Existem dias que por mais que eu lute contra mim mesmo para que eu não termine tudo aqui e agora eu sinto que esta luta é um pouco falsa. Como se eu me sentisse obrigado por lutar dessa maneira. De que o mais fácil seria desistir. Simplesmente me matar. Simples assim. Usar essa tornozeleira foi uma derrota mental muito grande para mim. Estava convencido de que seria preso na penúltima audiência. Nada me demovia disto. Quando foi necessário marcar uma nova audiência eu, em conjunto com a psicóloga e com os advogados, tive que trabalhar muito para mudar minha cabeça. De que não seria preso na audiência seguinte. De que nada aconteceria. Entretanto essa convicção foi destruída. Esmigalhada pela promotoria pública.
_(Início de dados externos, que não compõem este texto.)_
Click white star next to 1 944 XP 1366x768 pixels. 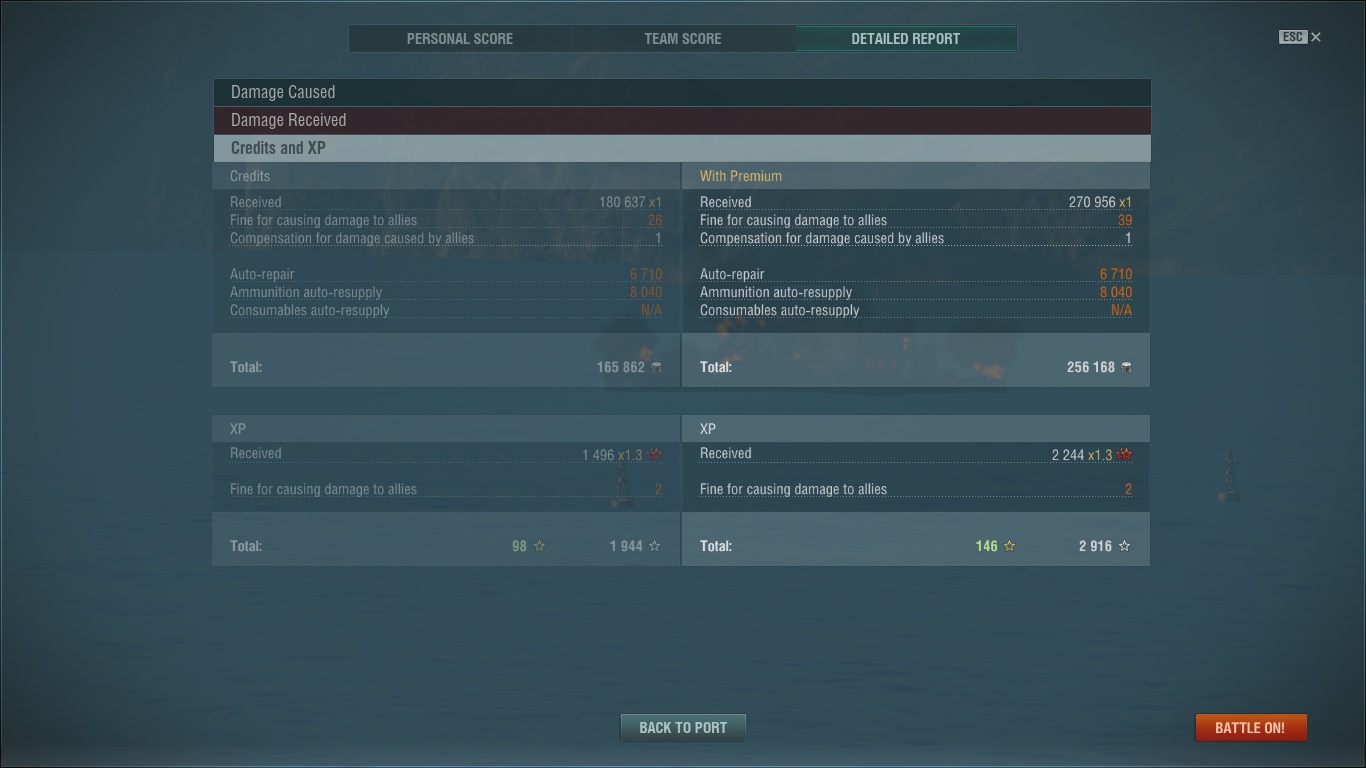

A minha quase prisão que culminou nessa tornozeleira foi um golpe duro na minha psique. Eu estou com medo de que enquanto ela se recupera minha cabeça esteja muito venerável a ter esses pensamentos ruins sobre se matar. Mesmo escrevendo sobre isto agora não consigo ter a mesma resposta do que antes. De dizer para mim mesmo de que se matar não é a resposta, que existem consequências para todos os atos e que eu deva arcar com as minhas. De pensar que existem pessoas que estão me apoiando, apesar de tudo, e que me matar vai ter um impacto enorme nelas. Nos meus pais. Nos meus amigos. Na minha família. Mesmo sabendo disto racionalmente, não sei mais se a lógica envolvida em me matar não é a mais correta. Ela parece ter várias falhas e inconsistências e desvantagens mas me parece ao mesmo tempo ser a melhor saída.
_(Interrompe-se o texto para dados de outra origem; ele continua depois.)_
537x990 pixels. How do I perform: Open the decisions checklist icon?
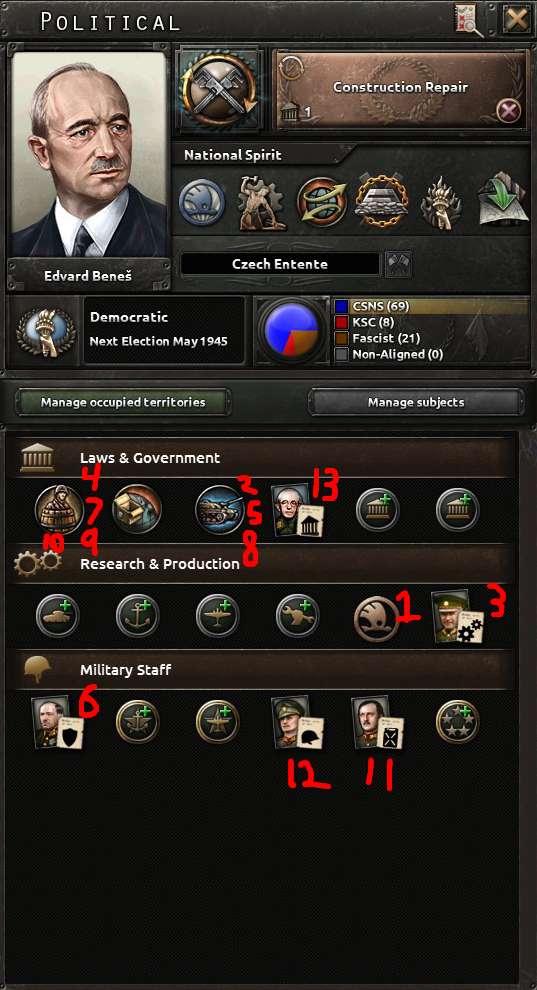tap(469, 20)
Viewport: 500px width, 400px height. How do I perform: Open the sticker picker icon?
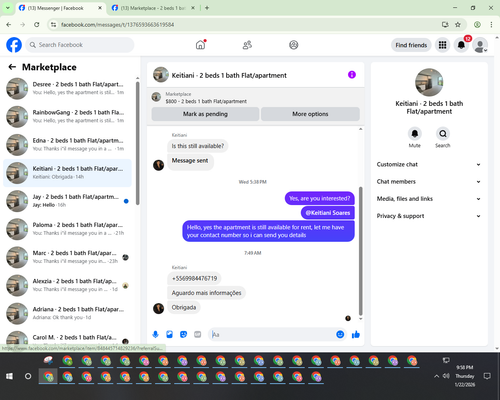[183, 334]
Eu segurei toda a carga emocional e psicológica dos meus pais quando a minha irmã morreu. Fiz isso por 2 anos. Fiz isso da pior maneira possível, reprimindo o que eu sentia dentro de mim e armazenando a tristeza e angústia deles também. Fiz isso até o ponto que eu me esgotei mentalmente e emocionalmente (falei sobre isso no post Medo). Quando achei que tinha feito algo para me recuperar (mudar de área dentro da minha empresa) descobri que a minha decisão foi péssima. Isto foi acumulando e acumulando dentro de mim e acho que devido a isto fiz o que eu fiz. Simplesmente ter machucado alguém inocente.
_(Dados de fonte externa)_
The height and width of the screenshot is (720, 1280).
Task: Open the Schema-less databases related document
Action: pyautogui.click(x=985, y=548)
Após isto continuei anestesiado até o dia em que fui preso no começo deste ano. Desde então, passei por uma série de emoções como raiva, tristeza e etc. Raiva do mundo que no final descobri ser raiva de mim mesmo. Fui solto e procurei ajuda e comecei a melhorar minha cabeça. Consegui, finalmente, após mais de dois anos erguer minha cabeça. Comecei a perceber meus erros ao longo deste tempo todo e o impacto que isso me gerou. Comecei a melhorar a mim mesmo, melhorar a minha visão do mundo, meu controle sobre mim mesmo. Consegui até reverter esse meu medo aterrorizante e paralisante (novamente, ver post Medo) e transformar isto numa esperança de que nada daria errado. Talvez tenha transformado esta esperança numa expectativa irreal. De qualquer maneira, ter minha esperança destruída de maneira tão simples e efetiva me derrubou novamente. Todo o meu trabalho dos últimos meses parece ter ido por ralo abaixo. Não sinto mais vontade de continuar a me esforçar para nada. Para ir a academia, para continuar o regime, o tratamento. Sinto vontade de para com tudo. Para de viver. Terminar a minha própria vida.